RELMβ sets the threshold for microbiome-dependent oral tolerance

Article

Stephen-Victor, Emmanuel; Kuziel, Gavin A.; Martinez-Blanco, Monica; Jugder, Bat-Erdene; Benamar, Mehdi; Wang, Ziwei; Chen, Qian; Lozano, Gabriel L.; Abdel-Gadir, Azza; Cui, Ye; Fong, Jason; Saint-Denis, Elisa; Chang, Iris; Nadeau, Kari C.; Phipatanakul, Wanda; Zhang, Angela; Farraj, Farida Abi; Holder-Niles, Faye; Zeve, Daniel; Breault, David T.; Schmitz-Abe, Klaus; Rachid, Rima; Crestani, Elena; Rakoff-Nahoum, Seth; Chatila, Talal A.

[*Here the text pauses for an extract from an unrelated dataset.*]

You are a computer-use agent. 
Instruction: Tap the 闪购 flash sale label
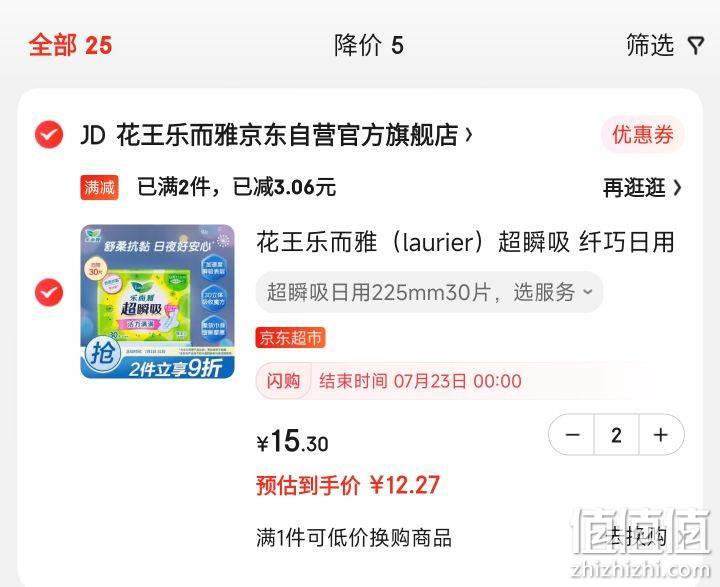[x=284, y=381]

Harvard University; Harvard University Medical Affiliates; Boston Children's Hospital; Harvard University; Harvard University Medical Affiliates; Boston Children's Hospital; Harvard University; Harvard University Medical Affiliates; Boston Children's Hospital; Harvard University; Harvard Medical School; Harvard University; Harvard University Medical Affiliates; Boston Children's Hospital; AstraZeneca; Harvard University; Harvard University Medical Affiliates; Boston Children's Hospital; Stanford University; Harvard University; Harvard T.H. Chan School of Public Health; Harvard University; Harvard University Medical Affiliates; Boston Children's Hospital; Harvard University; University of Miami; Harvard University; Massachusetts Institute of Technology (MIT); Broad Institute

Nature

0028-3450

10.1038/s41586-024-08440-7

2025-02-20

Tolerance to dietary antigens is critical for avoiding deleterious type 2 immune responses resulting in food allergy (FA) and anaphylaxis1,2. However, the mechanisms resulting in both the maintenance and failure of tolerance to food antigens are poorly understood. Here we demonstrate that the goblet-cell-derived resistin-like molecule beta (RELM beta)3,4 is a critical regulator of oral tolerance. RELM beta is abundant in the sera of both patients with FA and mouse models of FA. Deletion of RELM beta protects mice from FA and the development of food-antigen-specific IgE and anaphylaxis. RELM beta disrupts food tolerance through the modulation of the gut microbiome and depletion of indole-metabolite-producing Lactobacilli and Alistipes. Tolerance is maintained by the local production of indole derivatives driving FA protective ROR gamma t+ regulatory T (Treg) cells5 through activation of the aryl hydrocarbon receptor. RELM beta antagonism in the peri-weaning period restores oral tolerance and protects genetically prone offspring from developing FA later in life. Together, we show that RELM beta mediates a gut immune-epithelial circuit regulating tolerance to food antigens-a novel mode of innate control of adaptive immunity through microbiome editing-and identify targetable candidates in this circuit for prevention and treatment of FA.